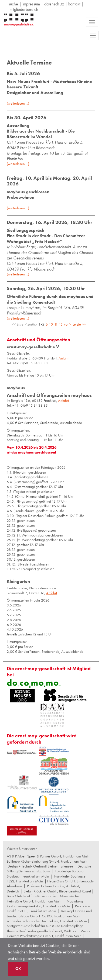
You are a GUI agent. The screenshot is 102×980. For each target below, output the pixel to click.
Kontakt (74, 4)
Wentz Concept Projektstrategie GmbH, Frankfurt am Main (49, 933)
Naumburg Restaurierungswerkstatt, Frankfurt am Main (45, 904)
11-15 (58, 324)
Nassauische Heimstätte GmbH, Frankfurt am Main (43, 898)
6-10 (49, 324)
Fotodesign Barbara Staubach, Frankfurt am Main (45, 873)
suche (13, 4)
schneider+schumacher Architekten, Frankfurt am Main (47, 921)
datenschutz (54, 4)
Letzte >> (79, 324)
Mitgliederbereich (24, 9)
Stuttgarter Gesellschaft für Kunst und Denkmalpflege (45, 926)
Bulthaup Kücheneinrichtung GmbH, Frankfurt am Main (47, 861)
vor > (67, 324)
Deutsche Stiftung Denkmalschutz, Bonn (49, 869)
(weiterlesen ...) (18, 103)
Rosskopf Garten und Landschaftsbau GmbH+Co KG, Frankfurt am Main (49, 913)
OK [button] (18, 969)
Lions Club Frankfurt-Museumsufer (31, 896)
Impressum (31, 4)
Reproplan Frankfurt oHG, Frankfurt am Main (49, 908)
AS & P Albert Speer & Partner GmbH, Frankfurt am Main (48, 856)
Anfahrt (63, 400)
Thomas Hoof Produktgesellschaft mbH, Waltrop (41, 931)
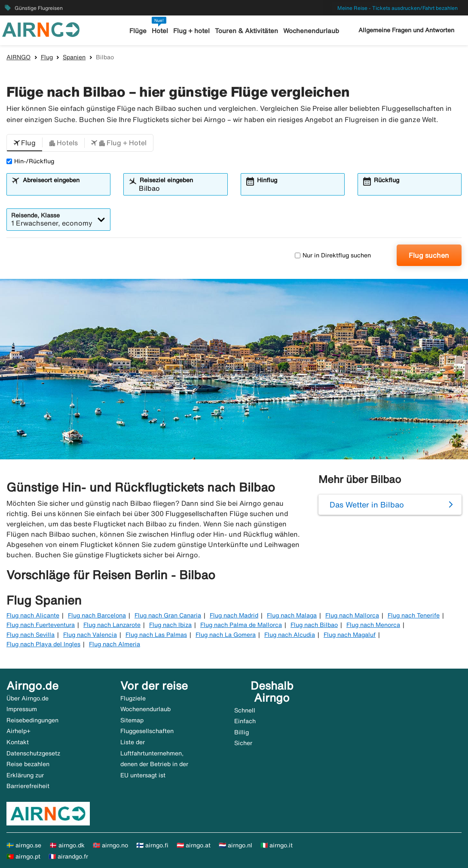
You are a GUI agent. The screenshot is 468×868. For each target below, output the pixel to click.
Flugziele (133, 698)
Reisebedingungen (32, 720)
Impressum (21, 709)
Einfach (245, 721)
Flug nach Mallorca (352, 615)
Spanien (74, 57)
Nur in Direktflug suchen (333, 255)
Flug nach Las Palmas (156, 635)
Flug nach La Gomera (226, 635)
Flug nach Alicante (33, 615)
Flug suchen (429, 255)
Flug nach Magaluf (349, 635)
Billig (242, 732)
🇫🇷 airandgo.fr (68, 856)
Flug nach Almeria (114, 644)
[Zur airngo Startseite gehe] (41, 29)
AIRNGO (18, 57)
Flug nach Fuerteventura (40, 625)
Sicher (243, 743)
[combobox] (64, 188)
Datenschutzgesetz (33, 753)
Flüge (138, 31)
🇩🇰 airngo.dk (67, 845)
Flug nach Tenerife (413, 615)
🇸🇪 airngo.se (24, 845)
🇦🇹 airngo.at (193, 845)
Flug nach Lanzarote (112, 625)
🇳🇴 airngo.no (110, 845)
-=-=-=-=-
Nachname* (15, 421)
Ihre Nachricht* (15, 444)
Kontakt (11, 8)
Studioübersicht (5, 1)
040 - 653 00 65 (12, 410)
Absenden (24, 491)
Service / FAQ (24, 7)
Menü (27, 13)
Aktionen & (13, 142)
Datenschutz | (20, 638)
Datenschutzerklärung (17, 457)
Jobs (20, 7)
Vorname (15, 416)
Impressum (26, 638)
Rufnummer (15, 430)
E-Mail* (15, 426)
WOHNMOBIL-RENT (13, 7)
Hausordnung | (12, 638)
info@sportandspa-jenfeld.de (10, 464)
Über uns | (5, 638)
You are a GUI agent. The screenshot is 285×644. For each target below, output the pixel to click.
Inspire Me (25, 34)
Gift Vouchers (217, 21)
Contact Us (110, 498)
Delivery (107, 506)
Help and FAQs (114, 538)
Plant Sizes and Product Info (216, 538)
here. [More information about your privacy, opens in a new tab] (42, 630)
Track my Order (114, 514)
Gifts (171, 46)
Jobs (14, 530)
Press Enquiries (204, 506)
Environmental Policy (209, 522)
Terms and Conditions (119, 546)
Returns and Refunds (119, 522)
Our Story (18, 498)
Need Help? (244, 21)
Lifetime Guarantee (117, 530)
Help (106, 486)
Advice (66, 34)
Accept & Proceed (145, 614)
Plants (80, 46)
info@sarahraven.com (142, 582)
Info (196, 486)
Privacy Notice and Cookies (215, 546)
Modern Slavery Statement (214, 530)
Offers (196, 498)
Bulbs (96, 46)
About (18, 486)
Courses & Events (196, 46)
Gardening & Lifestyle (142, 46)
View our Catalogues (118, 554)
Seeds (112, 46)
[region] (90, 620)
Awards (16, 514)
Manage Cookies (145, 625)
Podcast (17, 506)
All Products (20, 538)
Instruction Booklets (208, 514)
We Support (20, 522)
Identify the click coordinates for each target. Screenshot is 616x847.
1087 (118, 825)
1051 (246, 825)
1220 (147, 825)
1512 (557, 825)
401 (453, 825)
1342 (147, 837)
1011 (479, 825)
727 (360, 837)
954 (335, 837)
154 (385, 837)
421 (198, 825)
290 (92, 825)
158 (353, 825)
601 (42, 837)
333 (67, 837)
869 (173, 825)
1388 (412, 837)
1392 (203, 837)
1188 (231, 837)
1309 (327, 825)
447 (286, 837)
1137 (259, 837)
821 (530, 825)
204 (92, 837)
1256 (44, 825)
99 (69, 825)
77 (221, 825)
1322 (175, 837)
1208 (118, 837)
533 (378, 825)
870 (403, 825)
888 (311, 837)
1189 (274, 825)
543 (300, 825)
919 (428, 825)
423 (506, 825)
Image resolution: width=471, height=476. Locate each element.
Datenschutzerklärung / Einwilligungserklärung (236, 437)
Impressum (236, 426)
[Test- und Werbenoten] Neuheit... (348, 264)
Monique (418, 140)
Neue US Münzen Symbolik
-=-=-=-=-
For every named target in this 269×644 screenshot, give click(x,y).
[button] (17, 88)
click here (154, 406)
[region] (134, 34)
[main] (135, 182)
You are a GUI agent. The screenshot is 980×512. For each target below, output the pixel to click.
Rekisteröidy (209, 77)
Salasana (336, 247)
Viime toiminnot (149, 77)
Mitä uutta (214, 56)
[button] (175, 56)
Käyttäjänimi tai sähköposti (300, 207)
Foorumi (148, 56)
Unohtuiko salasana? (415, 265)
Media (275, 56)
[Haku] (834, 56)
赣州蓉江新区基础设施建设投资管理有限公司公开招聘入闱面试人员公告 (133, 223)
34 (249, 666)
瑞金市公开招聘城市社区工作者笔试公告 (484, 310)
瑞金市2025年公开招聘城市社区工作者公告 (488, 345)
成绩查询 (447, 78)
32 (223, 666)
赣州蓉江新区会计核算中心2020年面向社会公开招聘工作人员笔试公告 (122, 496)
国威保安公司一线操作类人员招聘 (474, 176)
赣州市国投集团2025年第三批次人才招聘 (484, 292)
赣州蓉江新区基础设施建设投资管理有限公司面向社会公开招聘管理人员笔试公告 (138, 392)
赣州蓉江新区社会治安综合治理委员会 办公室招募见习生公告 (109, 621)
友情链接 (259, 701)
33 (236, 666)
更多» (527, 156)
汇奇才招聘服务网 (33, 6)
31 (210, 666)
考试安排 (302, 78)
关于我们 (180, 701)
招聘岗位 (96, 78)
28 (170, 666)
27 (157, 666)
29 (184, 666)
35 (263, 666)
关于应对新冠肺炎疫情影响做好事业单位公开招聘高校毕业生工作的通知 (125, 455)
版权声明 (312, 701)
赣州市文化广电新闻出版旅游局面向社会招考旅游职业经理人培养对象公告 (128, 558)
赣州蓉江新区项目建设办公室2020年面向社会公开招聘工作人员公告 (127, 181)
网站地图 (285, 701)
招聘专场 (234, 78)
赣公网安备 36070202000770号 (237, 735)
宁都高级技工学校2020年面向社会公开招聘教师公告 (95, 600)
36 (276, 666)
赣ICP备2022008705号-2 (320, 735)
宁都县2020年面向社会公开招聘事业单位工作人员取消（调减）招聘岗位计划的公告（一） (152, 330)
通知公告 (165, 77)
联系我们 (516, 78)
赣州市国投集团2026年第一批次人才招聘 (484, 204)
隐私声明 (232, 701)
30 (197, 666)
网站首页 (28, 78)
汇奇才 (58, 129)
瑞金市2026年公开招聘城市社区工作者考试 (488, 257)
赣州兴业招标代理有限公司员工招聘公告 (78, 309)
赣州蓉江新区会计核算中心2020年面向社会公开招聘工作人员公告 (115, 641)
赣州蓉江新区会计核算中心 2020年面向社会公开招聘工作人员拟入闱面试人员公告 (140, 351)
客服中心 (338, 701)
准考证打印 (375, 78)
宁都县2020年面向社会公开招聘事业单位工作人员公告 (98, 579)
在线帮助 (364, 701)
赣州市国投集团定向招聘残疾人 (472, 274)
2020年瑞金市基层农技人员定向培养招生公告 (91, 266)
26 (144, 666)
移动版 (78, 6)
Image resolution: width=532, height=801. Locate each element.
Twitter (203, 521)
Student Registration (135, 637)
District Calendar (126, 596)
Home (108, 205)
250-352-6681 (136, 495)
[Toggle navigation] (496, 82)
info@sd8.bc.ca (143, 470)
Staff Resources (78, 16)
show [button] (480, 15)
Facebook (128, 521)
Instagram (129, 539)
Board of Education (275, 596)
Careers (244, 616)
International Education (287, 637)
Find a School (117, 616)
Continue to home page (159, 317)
-=-=-=-=-
Put the records into a Markdown table with the columns "Row" and "Entry", giving each line its own numbered row and omitting any blank lines. Cover only the lines starting at the one containing "瑞金市2025年公开招聘城市社区工作者公告 (488, 345)" and ending at the one containing "International Education (287, 637)", with both of those lines included.

| Row | Entry |
|---|---|
| 1 | 瑞金市2025年公开招聘城市社区工作者公告 (488, 345) |
| 2 | 成绩查询 (447, 78) |
| 3 | 32 (223, 666) |
| 4 | 赣州蓉江新区会计核算中心2020年面向社会公开招聘工作人员笔试公告 (122, 496) |
| 5 | 国威保安公司一线操作类人员招聘 (474, 176) |
| 6 | 赣州市国投集团2025年第三批次人才招聘 (484, 292) |
| 7 | 赣州蓉江新区基础设施建设投资管理有限公司面向社会公开招聘管理人员笔试公告 (138, 392) |
| 8 | 赣州蓉江新区社会治安综合治理委员会 办公室招募见习生公告 (109, 621) |
| 9 | 友情链接 (259, 701) |
| 10 | 33 (236, 666) |
| 11 | 更多» (527, 156) |
| 12 | 汇奇才招聘服务网 (33, 6) |
| 13 | 31 (210, 666) |
| 14 | 考试安排 (302, 78) |
| 15 | 关于我们 (180, 701) |
| 16 | 招聘岗位 (96, 78) |
| 17 | 28 (170, 666) |
| 18 | 27 (157, 666) |
| 19 | 29 (184, 666) |
| 20 | 35 (263, 666) |
| 21 | 关于应对新冠肺炎疫情影响做好事业单位公开招聘高校毕业生工作的通知 (125, 455) |
| 22 | 版权声明 (312, 701) |
| 23 | 赣州市文化广电新闻出版旅游局面向社会招考旅游职业经理人培养对象公告 (128, 558) |
| 24 | 赣州蓉江新区项目建设办公室2020年面向社会公开招聘工作人员公告 (127, 181) |
| 25 | 网站地图 (285, 701) |
| 26 | 招聘专场 (234, 78) |
| 27 | 赣公网安备 36070202000770号 (237, 735) |
| 28 | 宁都高级技工学校2020年面向社会公开招聘教师公告 (95, 600) |
| 29 | 36 (276, 666) |
| 30 | 赣ICP备2022008705号-2 (320, 735) |
| 31 | 宁都县2020年面向社会公开招聘事业单位工作人员取消（调减）招聘岗位计划的公告（一） (152, 330) |
| 32 | 通知公告 (165, 77) |
| 33 | 联系我们 (516, 78) |
| 34 | 赣州市国投集团2026年第一批次人才招聘 (484, 204) |
| 35 | 隐私声明 (232, 701) |
| 36 | 30 (197, 666) |
| 37 | 网站首页 (28, 78) |
| 38 | 汇奇才 (58, 129) |
| 39 | 瑞金市2026年公开招聘城市社区工作者考试 (488, 257) |
| 40 | 赣州兴业招标代理有限公司员工招聘公告 (78, 309) |
| 41 | 赣州蓉江新区会计核算中心2020年面向社会公开招聘工作人员公告 (115, 641) |
| 42 | 赣州蓉江新区会计核算中心 2020年面向社会公开招聘工作人员拟入闱面试人员公告 (140, 351) |
| 43 | 客服中心 (338, 701) |
| 44 | 准考证打印 (375, 78) |
| 45 | 宁都县2020年面向社会公开招聘事业单位工作人员公告 (98, 579) |
| 46 | 在线帮助 (364, 701) |
| 47 | 赣州市国投集团定向招聘残疾人 (472, 274) |
| 48 | 2020年瑞金市基层农技人员定向培养招生公告 (91, 266) |
| 49 | 26 (144, 666) |
| 50 | 移动版 (78, 6) |
| 51 | Image resolution: width=532, height=801. Locate each element. |
| 52 | Twitter (203, 521) |
| 53 | Student Registration (135, 637) |
| 54 | District Calendar (126, 596) |
| 55 | Home (108, 205) |
| 56 | 250-352-6681 (136, 495) |
| 57 | [Toggle navigation] (496, 82) |
| 58 | info@sd8.bc.ca (143, 470) |
| 59 | Staff Resources (78, 16) |
| 60 | show [button] (480, 15) |
| 61 | Facebook (128, 521) |
| 62 | Instagram (129, 539) |
| 63 | Board of Education (275, 596) |
| 64 | Careers (244, 616) |
| 65 | International Education (287, 637) |